**Your assignment:** Copy out the records word for word, from the start through the line that contains "Looking at the". Leave the pictures out of your copy.

····················

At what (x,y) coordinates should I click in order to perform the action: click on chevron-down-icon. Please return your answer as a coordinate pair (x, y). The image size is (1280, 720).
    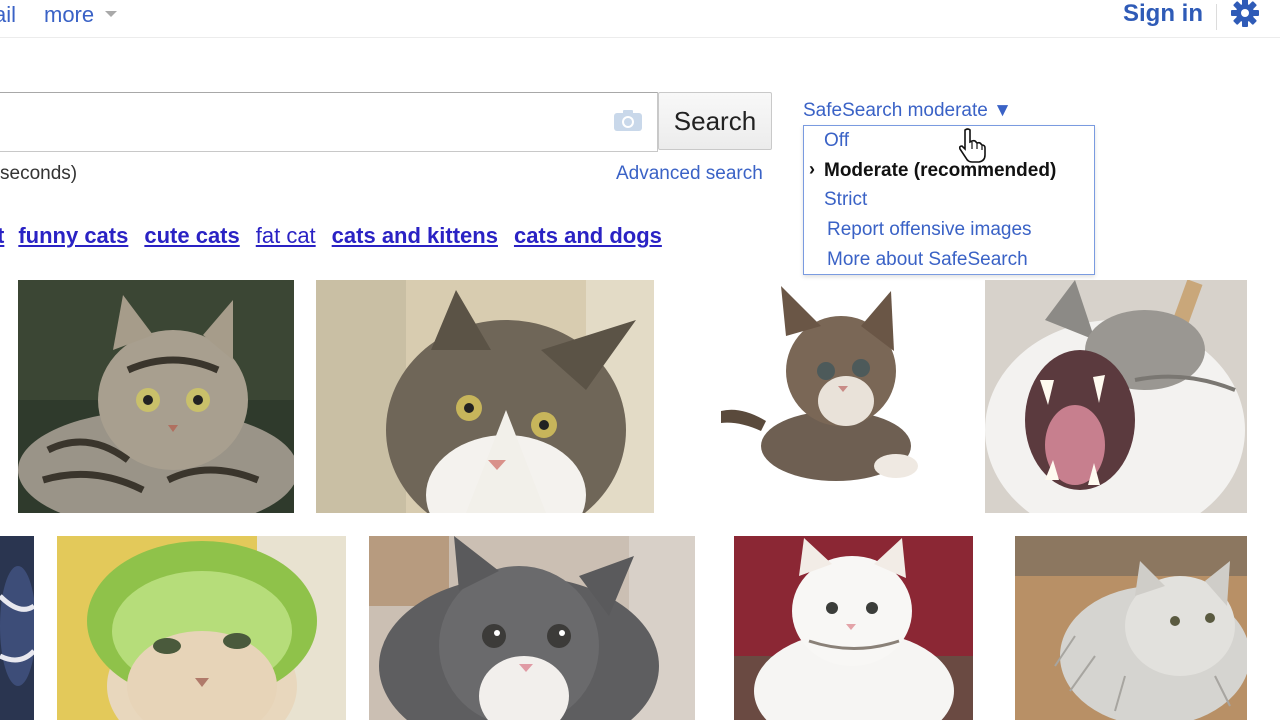
    Looking at the image, I should click on (111, 14).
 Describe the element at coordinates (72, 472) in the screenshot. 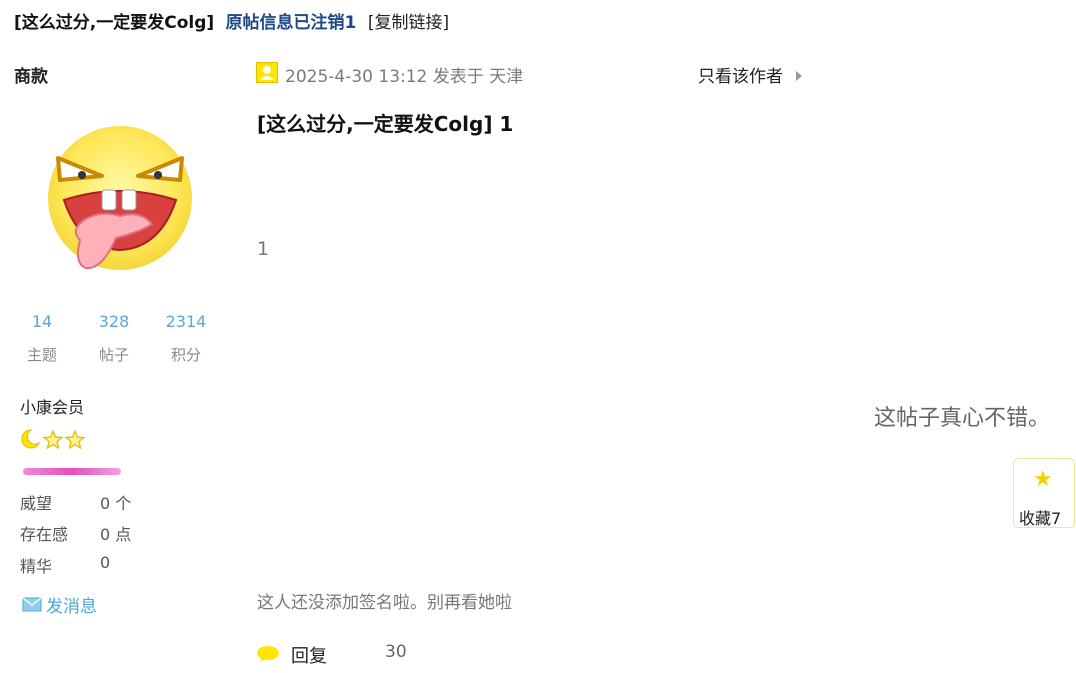

I see `level-progress-bar` at that location.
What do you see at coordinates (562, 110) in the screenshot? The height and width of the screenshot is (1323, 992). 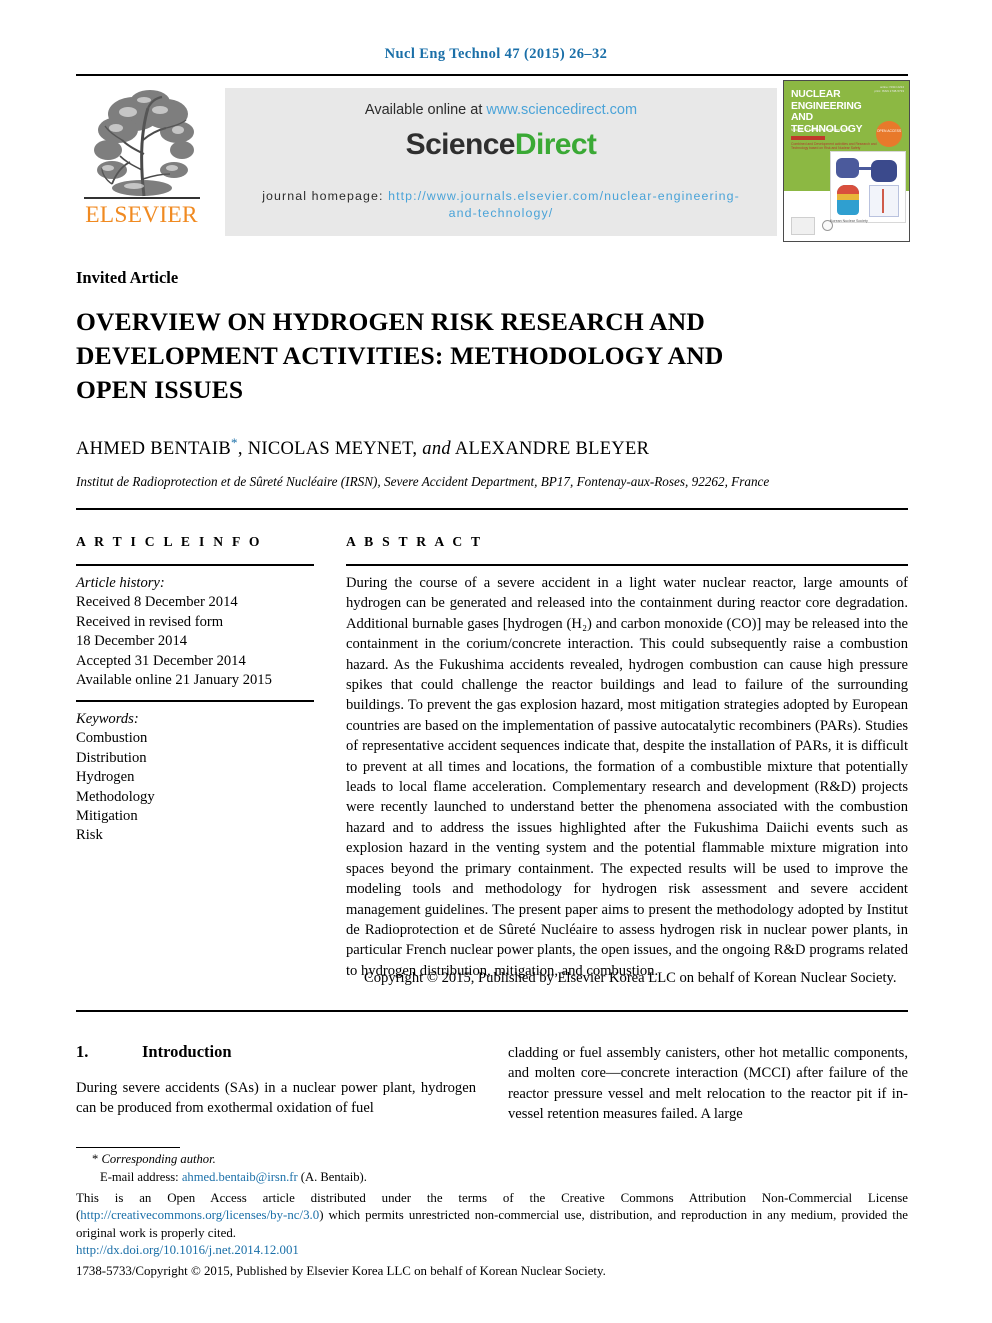 I see `sciencedirect-link: www.sciencedirect.com` at bounding box center [562, 110].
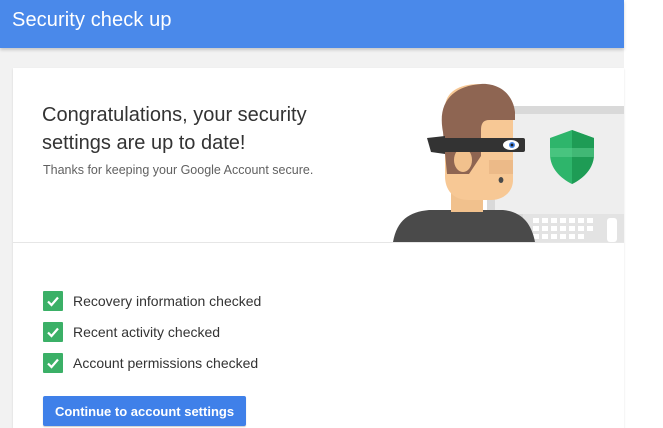  I want to click on app-bar: Security check up, so click(312, 24).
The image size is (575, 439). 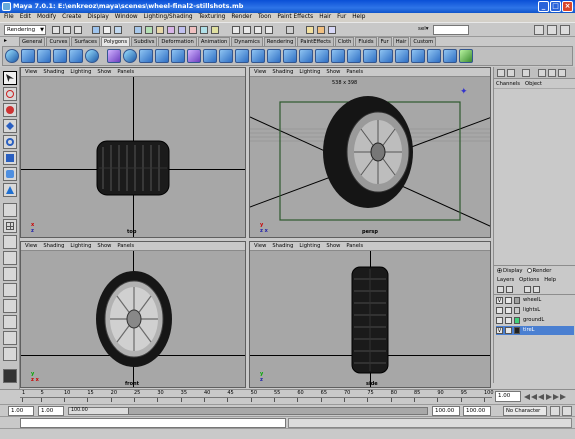 I want to click on render-icon, so click(x=310, y=30).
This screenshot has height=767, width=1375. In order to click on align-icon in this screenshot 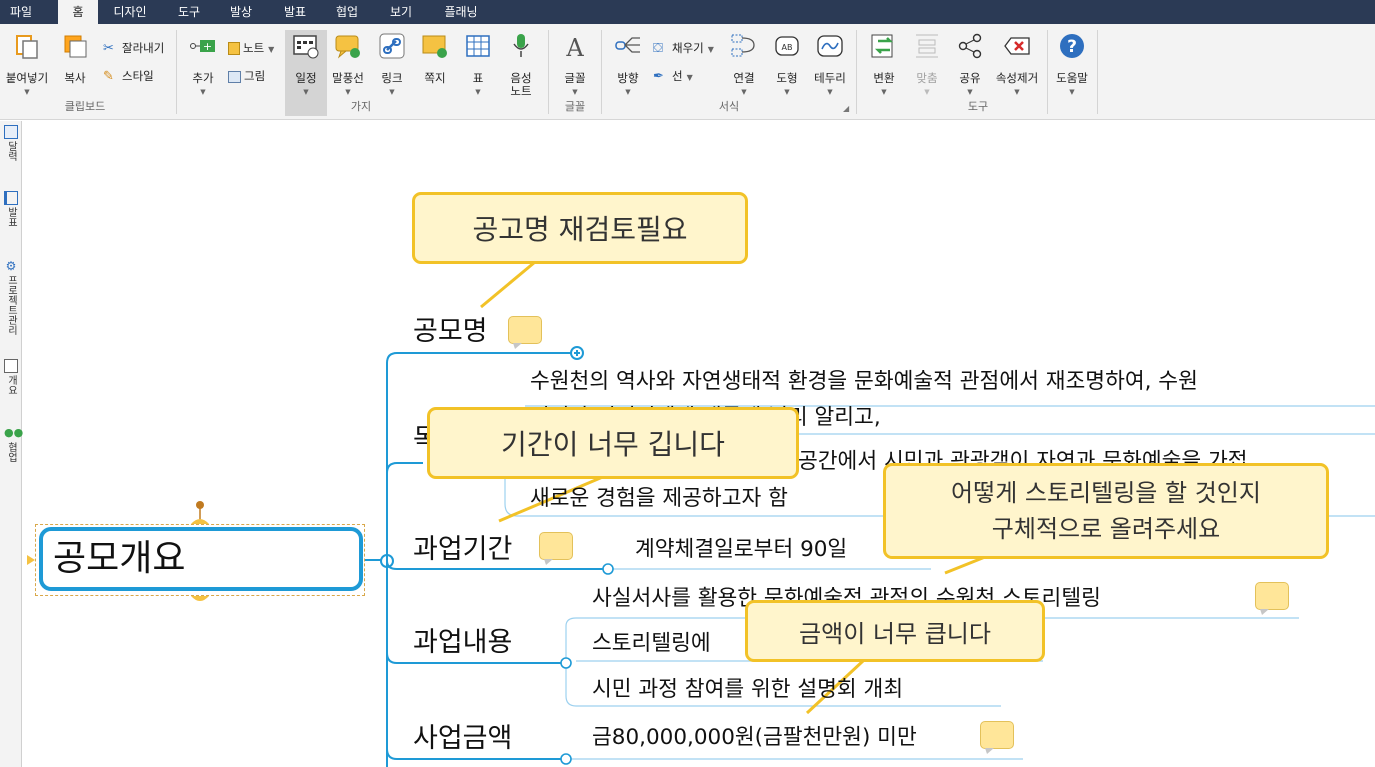, I will do `click(927, 46)`.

····················

**The completed task:**
At what (x,y) coordinates should I click in order to perform the action: click on chevron-down-icon. Please return your answer as a coordinate pair (x, y). The image size is (1280, 720).
    Looking at the image, I should click on (111, 14).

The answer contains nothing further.